▸ What the task requires
Your task is to return the line containing "Duplicate the Belt product" and each line after it through the end of the entries, exactly, with no other lines.

▸ Provided information
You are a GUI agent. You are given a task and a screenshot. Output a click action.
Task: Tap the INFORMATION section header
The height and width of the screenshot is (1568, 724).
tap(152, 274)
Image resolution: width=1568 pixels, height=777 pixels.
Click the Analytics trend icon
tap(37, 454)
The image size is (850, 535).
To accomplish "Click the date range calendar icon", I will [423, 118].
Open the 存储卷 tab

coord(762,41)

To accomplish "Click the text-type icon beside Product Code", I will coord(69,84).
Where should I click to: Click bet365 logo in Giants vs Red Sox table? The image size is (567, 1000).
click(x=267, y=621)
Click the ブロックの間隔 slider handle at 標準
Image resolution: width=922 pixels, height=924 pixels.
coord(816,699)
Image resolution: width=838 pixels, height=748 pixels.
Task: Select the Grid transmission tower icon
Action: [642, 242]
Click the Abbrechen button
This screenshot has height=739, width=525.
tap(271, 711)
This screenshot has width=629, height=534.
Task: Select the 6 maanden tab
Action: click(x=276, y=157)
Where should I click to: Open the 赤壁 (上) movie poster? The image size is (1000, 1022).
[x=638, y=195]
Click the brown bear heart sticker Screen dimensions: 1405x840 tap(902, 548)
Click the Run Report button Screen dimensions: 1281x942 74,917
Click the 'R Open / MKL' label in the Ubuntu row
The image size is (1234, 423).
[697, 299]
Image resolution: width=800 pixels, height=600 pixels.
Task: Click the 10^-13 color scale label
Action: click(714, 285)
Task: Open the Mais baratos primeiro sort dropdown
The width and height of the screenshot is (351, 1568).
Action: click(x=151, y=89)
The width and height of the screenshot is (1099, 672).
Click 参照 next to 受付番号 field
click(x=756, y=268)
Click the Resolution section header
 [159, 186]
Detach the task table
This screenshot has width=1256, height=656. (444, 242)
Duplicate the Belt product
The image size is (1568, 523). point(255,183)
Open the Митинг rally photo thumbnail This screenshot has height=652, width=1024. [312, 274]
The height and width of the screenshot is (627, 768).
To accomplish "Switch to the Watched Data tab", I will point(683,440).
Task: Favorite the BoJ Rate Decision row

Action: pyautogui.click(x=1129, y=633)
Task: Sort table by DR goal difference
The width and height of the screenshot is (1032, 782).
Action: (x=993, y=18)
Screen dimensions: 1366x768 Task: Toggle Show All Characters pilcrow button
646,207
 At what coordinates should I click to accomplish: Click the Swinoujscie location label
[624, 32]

▸ Response to this task
Duplicate the Belt product
The image size is (1568, 523). point(255,183)
Open the Митинг rally photo thumbnail This screenshot has height=652, width=1024. [312, 274]
The height and width of the screenshot is (627, 768).
To accomplish "Switch to the Watched Data tab", I will point(683,440).
Task: Favorite the BoJ Rate Decision row

Action: pyautogui.click(x=1129, y=633)
Task: Sort table by DR goal difference
The width and height of the screenshot is (1032, 782).
Action: (x=993, y=18)
Screen dimensions: 1366x768 Task: Toggle Show All Characters pilcrow button
646,207
 At what coordinates should I click to accomplish: Click the Swinoujscie location label
[624, 32]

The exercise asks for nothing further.